Instructions for the task –
From the line below that contains "Ramona (989, 757)" to the line that contains "Republicans (754, 1925)", repeat every line exactly, both ends included, and nothing else.

Records provided –
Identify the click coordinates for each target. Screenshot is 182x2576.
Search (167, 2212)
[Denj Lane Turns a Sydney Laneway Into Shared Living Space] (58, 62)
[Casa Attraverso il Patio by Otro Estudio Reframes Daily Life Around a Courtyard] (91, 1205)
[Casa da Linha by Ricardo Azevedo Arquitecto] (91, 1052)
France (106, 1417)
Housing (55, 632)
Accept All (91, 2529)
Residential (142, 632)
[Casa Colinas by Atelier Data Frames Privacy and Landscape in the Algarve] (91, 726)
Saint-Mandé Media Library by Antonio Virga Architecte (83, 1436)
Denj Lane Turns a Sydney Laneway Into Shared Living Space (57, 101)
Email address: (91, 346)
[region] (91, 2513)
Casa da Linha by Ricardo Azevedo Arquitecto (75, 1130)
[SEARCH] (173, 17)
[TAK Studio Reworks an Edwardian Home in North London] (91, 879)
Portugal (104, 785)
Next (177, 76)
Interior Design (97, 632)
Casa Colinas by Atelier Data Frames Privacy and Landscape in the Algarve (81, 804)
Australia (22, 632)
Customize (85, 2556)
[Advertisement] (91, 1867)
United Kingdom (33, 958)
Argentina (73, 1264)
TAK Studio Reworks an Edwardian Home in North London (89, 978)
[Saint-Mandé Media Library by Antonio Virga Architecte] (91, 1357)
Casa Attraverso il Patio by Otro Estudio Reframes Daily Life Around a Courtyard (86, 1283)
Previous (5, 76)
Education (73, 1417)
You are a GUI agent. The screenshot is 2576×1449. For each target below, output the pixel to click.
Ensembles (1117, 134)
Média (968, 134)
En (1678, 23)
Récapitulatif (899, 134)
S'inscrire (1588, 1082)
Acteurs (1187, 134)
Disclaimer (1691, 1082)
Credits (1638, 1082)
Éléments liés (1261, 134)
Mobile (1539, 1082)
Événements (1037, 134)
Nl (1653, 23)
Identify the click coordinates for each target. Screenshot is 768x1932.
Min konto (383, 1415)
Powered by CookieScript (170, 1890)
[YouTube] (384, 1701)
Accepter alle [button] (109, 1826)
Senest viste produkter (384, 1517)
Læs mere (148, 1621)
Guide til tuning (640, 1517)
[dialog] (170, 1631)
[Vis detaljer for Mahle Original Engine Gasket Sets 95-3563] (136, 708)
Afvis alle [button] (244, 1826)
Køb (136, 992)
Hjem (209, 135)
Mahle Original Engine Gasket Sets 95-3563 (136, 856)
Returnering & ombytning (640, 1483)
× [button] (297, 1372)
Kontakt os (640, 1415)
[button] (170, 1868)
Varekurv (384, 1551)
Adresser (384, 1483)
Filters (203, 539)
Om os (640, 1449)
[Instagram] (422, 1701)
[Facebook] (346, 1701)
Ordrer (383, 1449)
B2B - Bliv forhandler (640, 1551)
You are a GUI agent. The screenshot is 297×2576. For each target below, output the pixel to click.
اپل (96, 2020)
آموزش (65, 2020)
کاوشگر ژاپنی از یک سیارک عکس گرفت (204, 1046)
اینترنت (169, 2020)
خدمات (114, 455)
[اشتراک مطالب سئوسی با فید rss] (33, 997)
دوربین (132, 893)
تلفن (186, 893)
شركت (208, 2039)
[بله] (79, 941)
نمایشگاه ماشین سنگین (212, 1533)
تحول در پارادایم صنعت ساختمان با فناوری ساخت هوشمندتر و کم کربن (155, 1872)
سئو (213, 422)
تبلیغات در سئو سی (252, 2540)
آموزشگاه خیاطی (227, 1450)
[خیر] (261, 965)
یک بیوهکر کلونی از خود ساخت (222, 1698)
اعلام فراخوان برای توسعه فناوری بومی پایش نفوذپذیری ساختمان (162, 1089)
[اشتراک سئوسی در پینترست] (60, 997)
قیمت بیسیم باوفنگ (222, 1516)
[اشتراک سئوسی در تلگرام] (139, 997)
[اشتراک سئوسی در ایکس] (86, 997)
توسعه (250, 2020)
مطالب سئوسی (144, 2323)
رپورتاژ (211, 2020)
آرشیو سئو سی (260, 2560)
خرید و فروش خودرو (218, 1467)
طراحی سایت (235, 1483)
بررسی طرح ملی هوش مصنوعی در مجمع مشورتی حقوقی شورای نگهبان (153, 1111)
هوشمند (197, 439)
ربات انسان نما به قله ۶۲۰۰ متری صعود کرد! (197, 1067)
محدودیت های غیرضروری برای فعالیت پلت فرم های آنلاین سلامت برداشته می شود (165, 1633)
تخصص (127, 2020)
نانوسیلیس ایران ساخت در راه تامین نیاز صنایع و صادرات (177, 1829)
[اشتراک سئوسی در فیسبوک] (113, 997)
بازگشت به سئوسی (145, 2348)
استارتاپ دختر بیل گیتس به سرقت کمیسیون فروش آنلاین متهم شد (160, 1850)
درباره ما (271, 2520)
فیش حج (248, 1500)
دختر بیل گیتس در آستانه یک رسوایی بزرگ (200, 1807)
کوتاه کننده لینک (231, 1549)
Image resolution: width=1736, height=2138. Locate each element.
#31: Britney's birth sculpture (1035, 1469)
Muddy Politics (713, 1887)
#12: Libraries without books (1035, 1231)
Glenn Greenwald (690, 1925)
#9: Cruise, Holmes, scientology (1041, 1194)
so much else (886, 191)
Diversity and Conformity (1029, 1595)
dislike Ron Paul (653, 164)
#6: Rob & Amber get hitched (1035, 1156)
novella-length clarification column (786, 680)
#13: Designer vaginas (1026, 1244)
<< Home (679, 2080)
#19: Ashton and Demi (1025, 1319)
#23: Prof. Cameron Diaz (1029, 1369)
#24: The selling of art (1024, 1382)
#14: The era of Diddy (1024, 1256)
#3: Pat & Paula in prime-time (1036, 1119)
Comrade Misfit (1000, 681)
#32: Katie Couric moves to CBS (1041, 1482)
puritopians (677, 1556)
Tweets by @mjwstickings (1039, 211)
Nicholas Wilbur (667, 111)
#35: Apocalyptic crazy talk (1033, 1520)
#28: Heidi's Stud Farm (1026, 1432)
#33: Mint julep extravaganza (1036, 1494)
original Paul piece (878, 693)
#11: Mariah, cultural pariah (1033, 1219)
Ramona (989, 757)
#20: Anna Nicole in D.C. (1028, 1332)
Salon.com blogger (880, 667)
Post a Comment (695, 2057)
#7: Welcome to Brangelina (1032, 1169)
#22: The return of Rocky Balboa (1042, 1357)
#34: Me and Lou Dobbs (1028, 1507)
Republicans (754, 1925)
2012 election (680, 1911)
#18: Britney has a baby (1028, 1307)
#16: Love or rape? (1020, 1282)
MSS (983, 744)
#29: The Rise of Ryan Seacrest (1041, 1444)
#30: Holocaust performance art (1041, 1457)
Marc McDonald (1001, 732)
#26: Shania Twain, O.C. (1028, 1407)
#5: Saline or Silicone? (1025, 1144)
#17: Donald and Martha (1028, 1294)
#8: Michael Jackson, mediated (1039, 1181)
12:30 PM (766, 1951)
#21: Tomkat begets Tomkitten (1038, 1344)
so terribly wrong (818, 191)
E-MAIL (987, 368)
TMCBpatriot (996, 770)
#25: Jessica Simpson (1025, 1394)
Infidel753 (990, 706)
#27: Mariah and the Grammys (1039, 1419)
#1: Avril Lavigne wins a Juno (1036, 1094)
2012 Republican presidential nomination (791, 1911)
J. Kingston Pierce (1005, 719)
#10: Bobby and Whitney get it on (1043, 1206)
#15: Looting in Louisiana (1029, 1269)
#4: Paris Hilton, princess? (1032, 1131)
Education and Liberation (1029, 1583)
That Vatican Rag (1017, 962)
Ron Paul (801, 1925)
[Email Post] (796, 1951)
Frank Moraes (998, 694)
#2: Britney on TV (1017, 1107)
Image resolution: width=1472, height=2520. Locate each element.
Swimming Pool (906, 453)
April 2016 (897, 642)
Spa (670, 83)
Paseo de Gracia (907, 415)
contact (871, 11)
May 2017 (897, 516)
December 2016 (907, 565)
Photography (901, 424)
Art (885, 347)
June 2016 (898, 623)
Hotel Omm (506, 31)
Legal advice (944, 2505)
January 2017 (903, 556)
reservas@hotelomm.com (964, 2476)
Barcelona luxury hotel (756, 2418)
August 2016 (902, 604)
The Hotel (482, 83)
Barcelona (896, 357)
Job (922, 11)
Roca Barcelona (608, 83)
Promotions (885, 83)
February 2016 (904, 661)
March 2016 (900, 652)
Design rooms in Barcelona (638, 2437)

Solution to this problem –
Ramona (989, 757)
#20: Anna Nicole in D.C. (1028, 1332)
Salon.com blogger (880, 667)
Post a Comment (695, 2057)
#7: Welcome to Brangelina (1032, 1169)
#22: The return of Rocky Balboa (1042, 1357)
#34: Me and Lou Dobbs (1028, 1507)
Republicans (754, 1925)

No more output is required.